I'm looking forward to giving my input on this board. Looks like a great place full of information! I have two Paint geldings of my own and I also work with some of my neighbors horses. I really enjoy training the young ones and providing them with the skills they need to lead a successful horsey life. I also spend a lot of time showing my 3 yr old gelding. He is shown in western pleasure and showmanship. We'll probably add trail class to his repertoire next year. I do all of his training on my own but I do take lessons once in awhile from respected trainers to help with the finishing touches we need for the showring. My other horse is actually my husband's. He is the most awesome trail horse ever. Sitting on him is like sitting in the most comfortable lazy boy recliner! 

Some people might think that I expect a lot from my horses. But I only expect them to behave and to be safe. I also like to try new things with my horses. I have an "Oh, Why not!" philosophy. My show horse is also my trail horse, and he might like goat tying some day...who knows!
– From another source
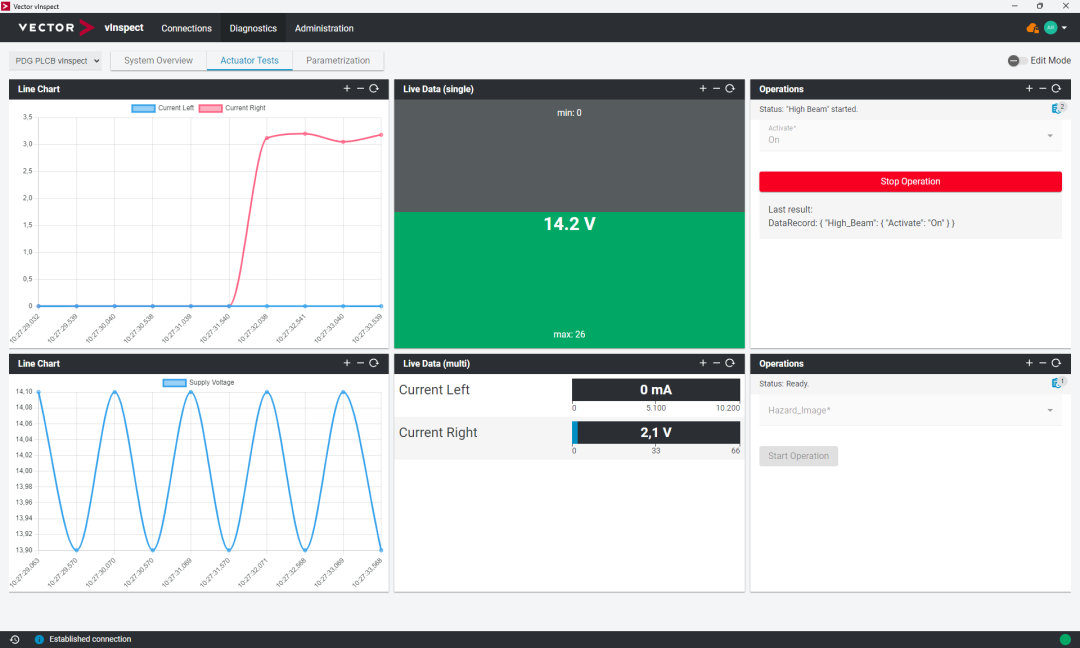This screenshot has width=1080, height=648.
Task: Click the history icon in status bar
Action: 14,639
My husband's trail horse is also my back up show horse, but he prefers the dirtier activities like team penning....and he's got a heck of a pretty jumping form....so who knows!

The other "fur-kids" include three dogs and an old cat. No real children for me...I'm having too much fun with what I've got!

You'll find out that I pretty much tell it like it is, but I'm also pretty open-minded. Overall, it leads to some good discussions!


----------



## I Love Lane (Dec 11, 2007)

Hi Gotta Ride!!! I am new too so it may be a bit rude of me to say WELCOME :lol: :lol: but i will anyway cause i am nice


----------



## jazzyrider (Sep 16, 2007)

i know youve been here for a bit now but i wanted to say hi and welcome anyways


----------



## buckaroo2010 (Nov 7, 2007)

Welcome!


----------